*TEXT PROVIDED*.

Sant Jordi’s Day (Saint George in Catalan) is much more than a simple feast day in Barcelona. It is the Catalan equivalent to Valentine’s Day, and love is in the air! Each year the streets are filled with roses and books, all in the colors of the Catalan flag (red and yellow). Is a magical day to walk in the Old Quarter, and even more if you have your loved ones with you!

Why books and roses?

April 23rd is also #WorldBookDay. Sant Jordi’s tradition says that women should be given a rose, and men should be given a book. Of course, best would be to surprise your loved ones with both rose and book!

*OBJECTIVES*.
A – In the Sant Jordi's Day text, which two colors of the Catalan flag fill the streets?
B – Write out everything in the Sant Jordi's Day text from "Sant Jordi’s Day" down to "ones with you!".
C – Name every specific day or holiday that the Sant Jordi's Day text mentions.
Rely only on the Sant Jordi's Day text for your answers.

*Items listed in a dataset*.
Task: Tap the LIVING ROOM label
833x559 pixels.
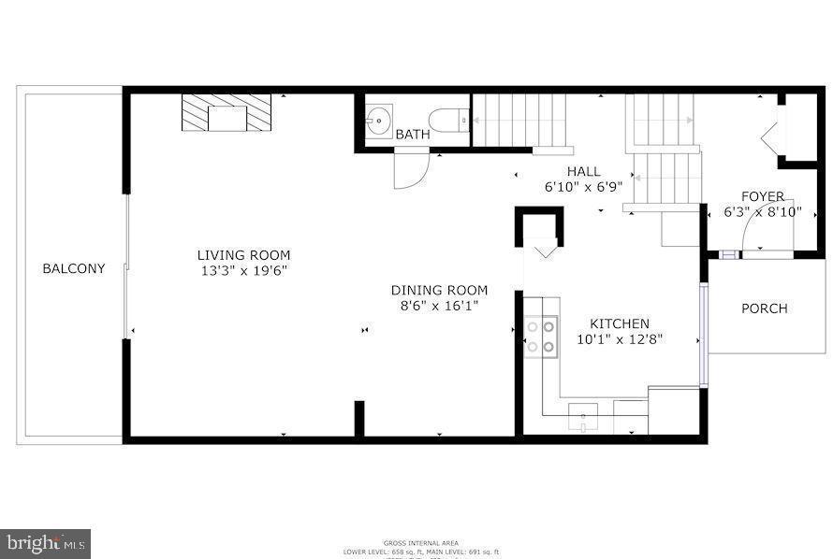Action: click(243, 255)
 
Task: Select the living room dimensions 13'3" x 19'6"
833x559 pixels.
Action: click(243, 271)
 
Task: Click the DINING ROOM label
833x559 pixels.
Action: click(439, 291)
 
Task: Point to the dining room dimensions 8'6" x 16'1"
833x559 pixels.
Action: click(439, 306)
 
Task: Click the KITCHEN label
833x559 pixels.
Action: click(619, 324)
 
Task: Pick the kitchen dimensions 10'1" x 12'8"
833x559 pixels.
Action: click(619, 340)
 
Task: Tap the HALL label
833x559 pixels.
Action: click(583, 171)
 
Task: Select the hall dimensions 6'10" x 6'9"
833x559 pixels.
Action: click(583, 187)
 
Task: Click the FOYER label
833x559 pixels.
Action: click(763, 196)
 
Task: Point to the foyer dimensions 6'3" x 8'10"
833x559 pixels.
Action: click(763, 212)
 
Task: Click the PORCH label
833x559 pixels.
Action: click(765, 308)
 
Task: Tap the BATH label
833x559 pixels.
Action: click(413, 135)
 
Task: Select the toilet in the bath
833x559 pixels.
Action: click(448, 120)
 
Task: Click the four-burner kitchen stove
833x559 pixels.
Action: click(541, 337)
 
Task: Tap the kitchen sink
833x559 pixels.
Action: click(583, 417)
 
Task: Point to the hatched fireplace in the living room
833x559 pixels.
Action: click(227, 113)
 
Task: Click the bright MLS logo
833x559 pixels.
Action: click(45, 542)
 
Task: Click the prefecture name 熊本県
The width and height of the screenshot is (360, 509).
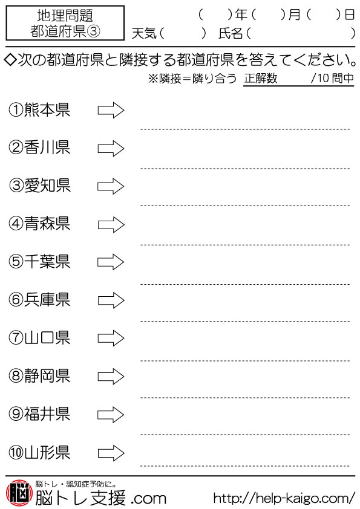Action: coord(47,110)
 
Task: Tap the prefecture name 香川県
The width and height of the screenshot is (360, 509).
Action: coord(47,148)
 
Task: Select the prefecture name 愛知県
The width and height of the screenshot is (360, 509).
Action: coord(47,186)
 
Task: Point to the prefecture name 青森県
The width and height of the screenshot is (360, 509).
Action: coord(47,224)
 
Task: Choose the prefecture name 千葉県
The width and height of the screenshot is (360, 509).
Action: coord(47,262)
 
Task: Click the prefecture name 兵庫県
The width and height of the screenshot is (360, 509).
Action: coord(47,300)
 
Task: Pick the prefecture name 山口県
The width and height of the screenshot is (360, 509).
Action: coord(47,337)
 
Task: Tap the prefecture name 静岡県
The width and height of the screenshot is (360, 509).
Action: coord(47,376)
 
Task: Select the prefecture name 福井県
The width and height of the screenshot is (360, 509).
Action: coord(47,414)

*RESPONSES TO THE TASKS*.
A – Red and yellow.

B –
Sant Jordi’s Day (Saint George in Catalan) is much more than a simple feast day in Barcelona. It is the Catalan equivalent to Valentine’s Day, and love is in the air! Each year the streets are filled with roses and books, all in the colors of the Catalan flag (red and yellow). Is a magical day to walk in the Old Quarter, and even more if you have your loved ones with you!

C – Sant Jordi's Day (Saint George), Valentine's Day, World Book Day